Tydzień temu uczniowie Zespołu Szkoły Podstawowej i Przedszkola w Filipowicach wyruszyli w podróż, na której mieli możliwość przenieść się z teraźniejszości do czasów babć i dziadków. Nie zrobili tego czytając książki, oglądając filmy czy słuchając opowieści. Wszystko przeżyli i doświadczyli na własnej skórze podczas wycieczki zorganizowanej przez pozytywnie zakręconych mieszkańców Rudy Kameralnej.
Także tam byłam, widziałam, przeżyłam, zasmakowałam. Jechałam furmanką, mieliłam mąkę w żarnach z której ugniatałam ciasto. W maśniczce robiłam masło, jadłam wykonane i upieczone placki na blasze ze smakowitym masłem i miodem zebranym prosto z plastra.

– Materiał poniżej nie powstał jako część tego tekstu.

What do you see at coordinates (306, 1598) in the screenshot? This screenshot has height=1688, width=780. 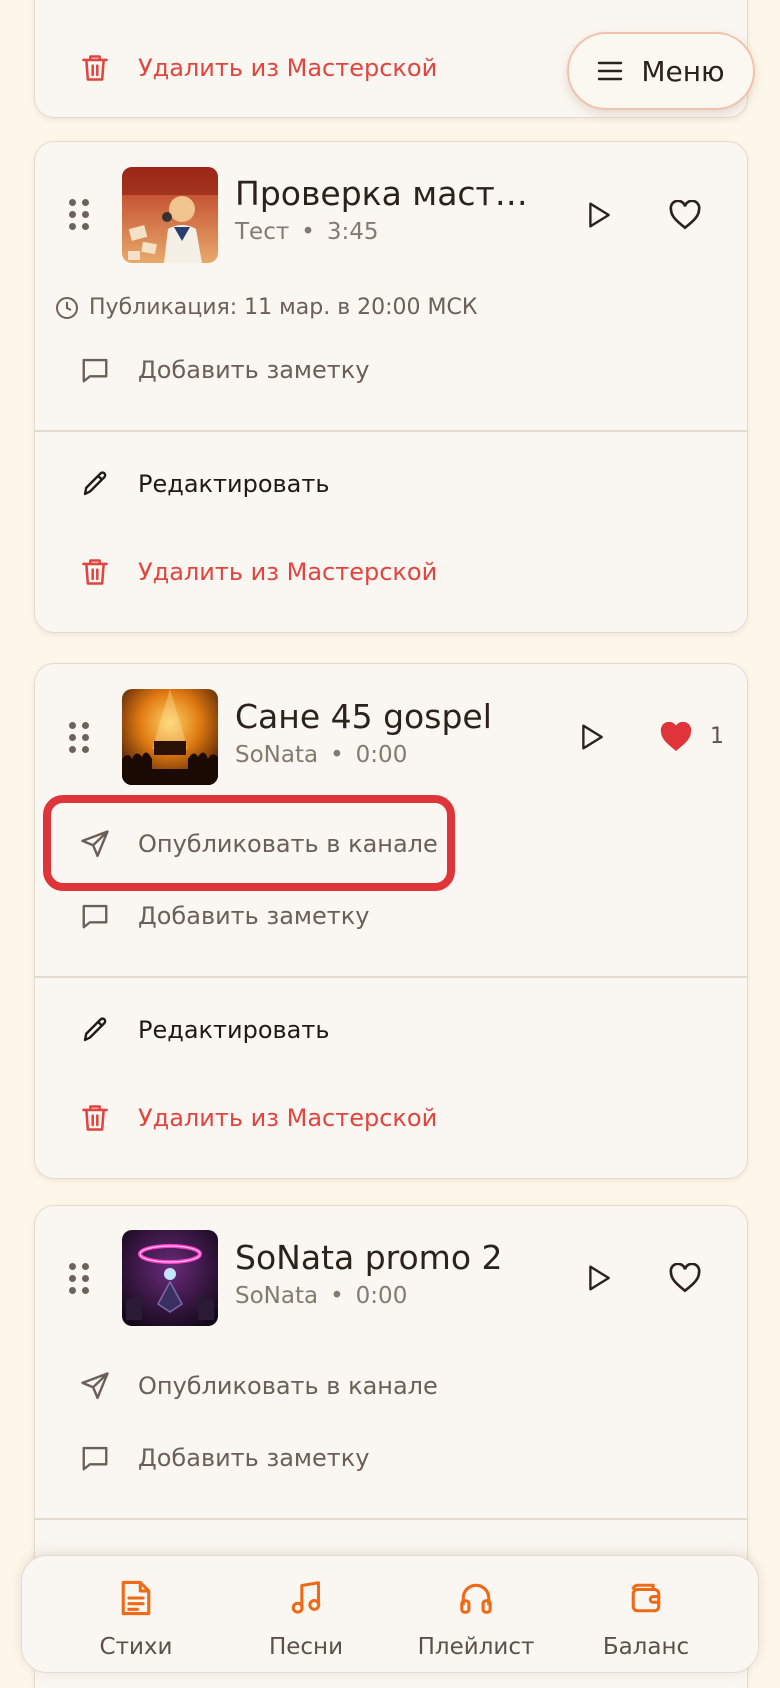 I see `music-note-icon` at bounding box center [306, 1598]. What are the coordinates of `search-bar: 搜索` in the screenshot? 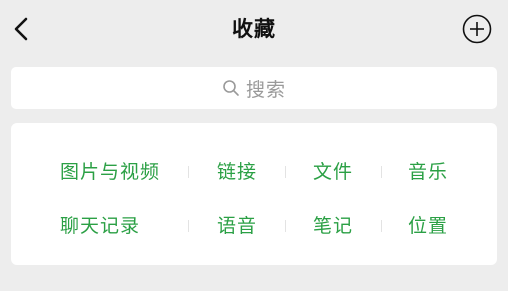 It's located at (254, 88). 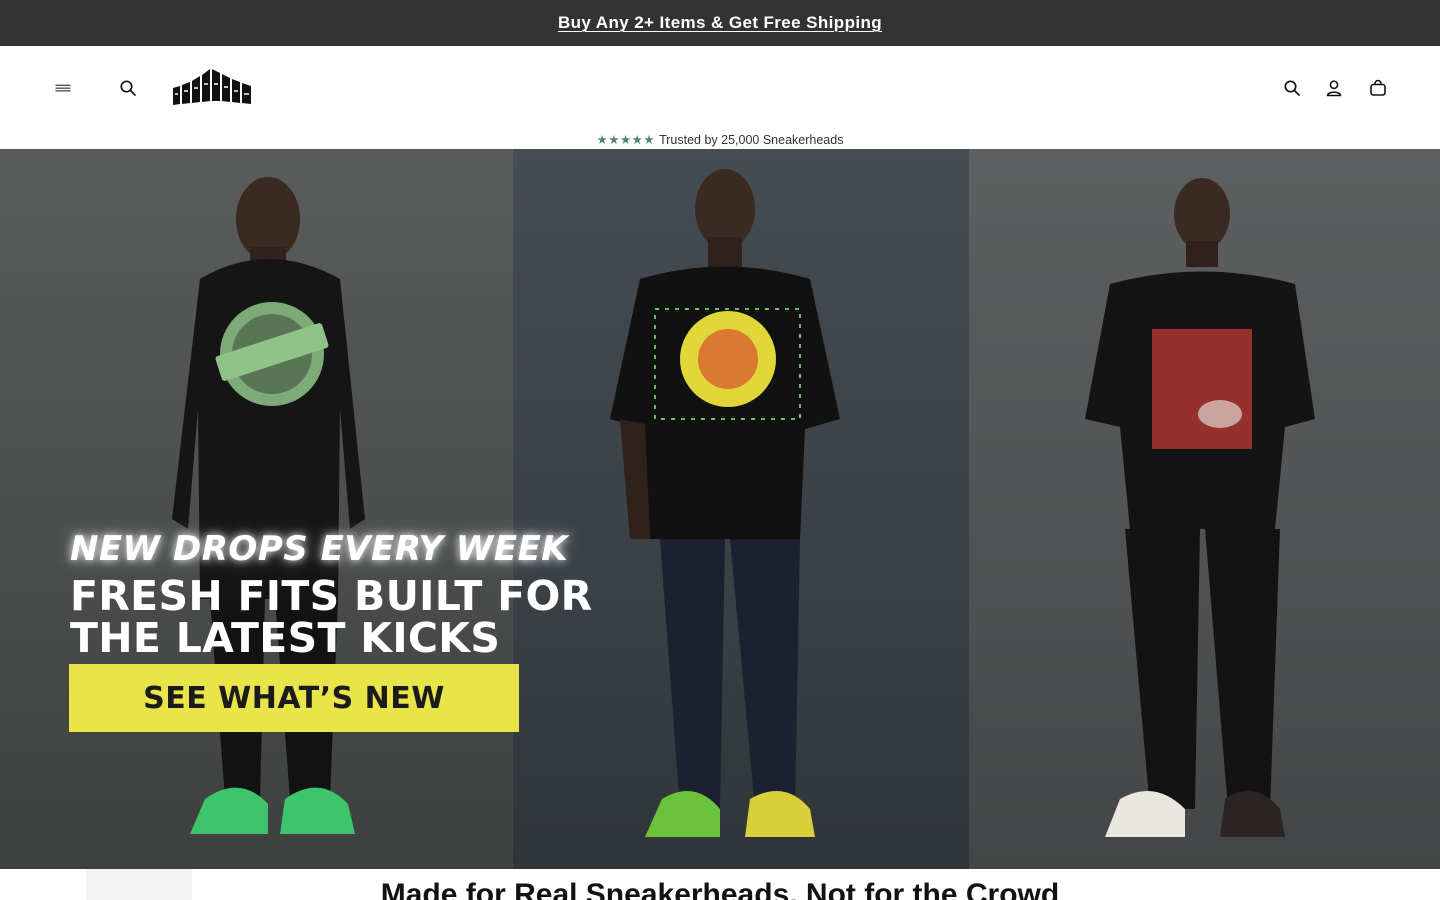 I want to click on site-header, so click(x=720, y=88).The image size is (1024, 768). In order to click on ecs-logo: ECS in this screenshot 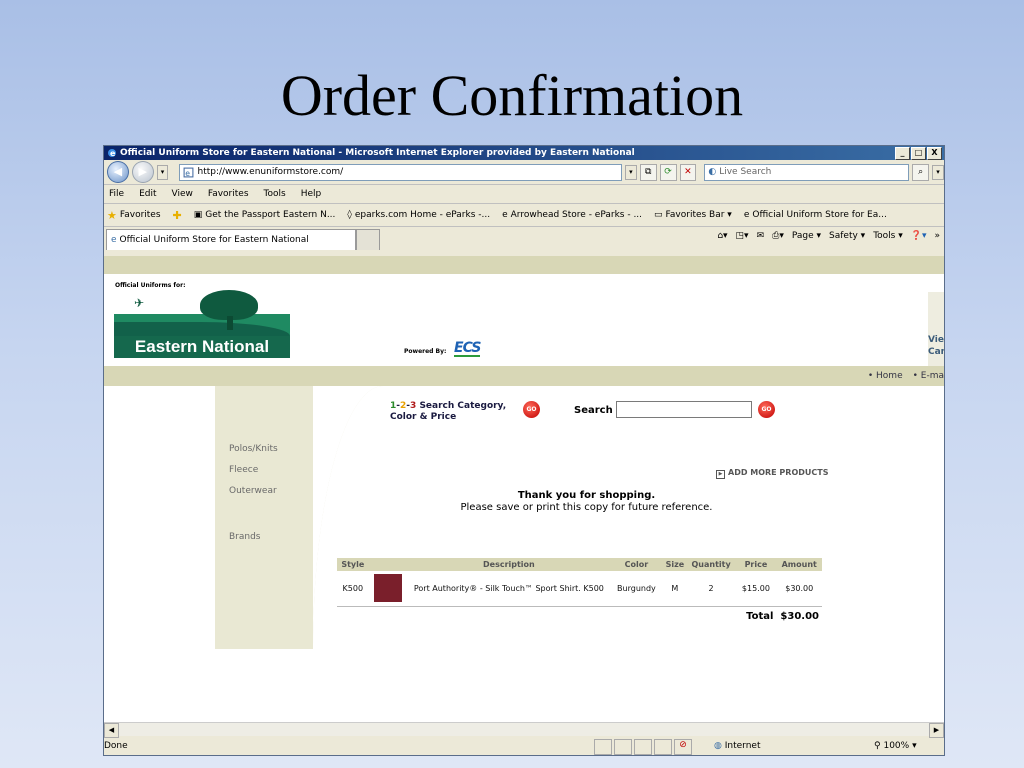, I will do `click(468, 349)`.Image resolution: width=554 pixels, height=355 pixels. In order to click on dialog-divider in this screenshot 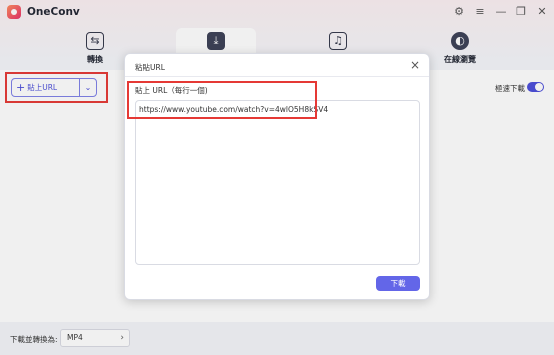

Wykonywałam miotłę skrabakę, którą później pięknie dzieci zamiatały podwórko.
„Ciężką” pracę przerywały ciekawe zajęcia organizowane przez kolorowo ubrane dziewczyny. Prowadziły zabawy integracyjne z chustą animacyjną, skakanką, zadawały dzieciom zadania do wykonania i mobilizowały do rywalizacji. Były też warsztaty pszczelarskie i opowieści sołtysa o produkcji miodu we własnej pasiece, jego zastosowaniu w dzisiejszych czasach i produktach z niego otrzymywanych. Podczas krótkiego spaceru do lasu poznaliśmy kawałek tamtejszej historii. Dopełnieniem radosnych chwil były pyszne pierogi, które pod koniec wycieczki zagościły na stołach w wielkich misach przygotowane przez miejscowe kucharki. Wiedza zdobyta na zajęciach oczywiście została zweryfikowana. Ostatnim punktem programu było rozwiązywanie krzyżówki, a nagrodą dla zwycięzców, jak to na prawdziwą podróż wehikułem przystało - był lot do nieba! Nie! Oczywiście, że nie na samodzielnie wykonanych miotłach,... choć niektórzy uczniowie mają do tego specjalne predyspozycje.Jeśli chcecie dowiedzieć się co to za wehikuł – zobaczcie zdjęcia na stronie ZSPiP w Filipowicach i przeżyjcie to z nami jeszcze raz. Bardzo dziękuję organizatorom czyli ludziom pozytywnie zakręconym z wioski tematycznej Ruda Kameralna oraz właścicielowi agroturystyki „U Lupy”.
Było wesoło, edukacyjnie, gościnnie. Super!